▽

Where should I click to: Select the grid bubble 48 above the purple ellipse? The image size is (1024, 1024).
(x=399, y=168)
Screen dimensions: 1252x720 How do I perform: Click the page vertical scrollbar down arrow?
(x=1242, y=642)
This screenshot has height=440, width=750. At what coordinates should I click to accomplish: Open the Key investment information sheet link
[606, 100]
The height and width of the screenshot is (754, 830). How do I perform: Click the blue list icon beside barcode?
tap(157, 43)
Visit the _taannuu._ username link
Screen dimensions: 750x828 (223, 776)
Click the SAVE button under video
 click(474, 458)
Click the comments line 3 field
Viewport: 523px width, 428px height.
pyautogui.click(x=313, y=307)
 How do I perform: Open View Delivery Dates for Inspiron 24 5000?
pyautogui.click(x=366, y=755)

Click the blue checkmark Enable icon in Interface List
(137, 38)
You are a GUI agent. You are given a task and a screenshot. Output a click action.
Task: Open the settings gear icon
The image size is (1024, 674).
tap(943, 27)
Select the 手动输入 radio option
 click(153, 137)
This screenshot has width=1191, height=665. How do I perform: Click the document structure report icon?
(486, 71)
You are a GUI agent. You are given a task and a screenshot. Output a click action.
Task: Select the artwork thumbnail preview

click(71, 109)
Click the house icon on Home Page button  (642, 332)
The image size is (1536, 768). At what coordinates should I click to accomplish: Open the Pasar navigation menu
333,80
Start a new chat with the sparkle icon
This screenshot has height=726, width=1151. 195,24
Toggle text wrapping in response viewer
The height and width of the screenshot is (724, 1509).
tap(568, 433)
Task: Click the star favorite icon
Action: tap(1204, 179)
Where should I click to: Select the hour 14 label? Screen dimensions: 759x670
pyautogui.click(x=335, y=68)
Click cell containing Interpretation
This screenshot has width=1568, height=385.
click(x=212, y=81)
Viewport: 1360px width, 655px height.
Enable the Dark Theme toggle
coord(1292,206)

△

What is being asked
Your task is to restate, word for word, the lines from the beginning of the records to the line with "Click the house", inclusive.

Finished task
Where should I click to: Select the grid bubble 48 above the purple ellipse? The image size is (1024, 1024).
(x=399, y=168)
Screen dimensions: 1252x720 How do I perform: Click the page vertical scrollbar down arrow?
(x=1242, y=642)
This screenshot has height=440, width=750. At what coordinates should I click to accomplish: Open the Key investment information sheet link
[606, 100]
The height and width of the screenshot is (754, 830). How do I perform: Click the blue list icon beside barcode?
tap(157, 43)
Visit the _taannuu._ username link
Screen dimensions: 750x828 (223, 776)
Click the SAVE button under video
 click(474, 458)
Click the comments line 3 field
Viewport: 523px width, 428px height.
pyautogui.click(x=313, y=307)
 How do I perform: Open View Delivery Dates for Inspiron 24 5000?
pyautogui.click(x=366, y=755)

Click the blue checkmark Enable icon in Interface List
(137, 38)
You are a GUI agent. You are given a task and a screenshot. Output a click action.
Task: Open the settings gear icon
The image size is (1024, 674).
tap(943, 27)
Select the 手动输入 radio option
 click(153, 137)
This screenshot has width=1191, height=665. How do I perform: Click the document structure report icon?
(486, 71)
You are a GUI agent. You are given a task and a screenshot. Output a click action.
Task: Select the artwork thumbnail preview

click(71, 109)
Click the house icon on Home Page button  (642, 332)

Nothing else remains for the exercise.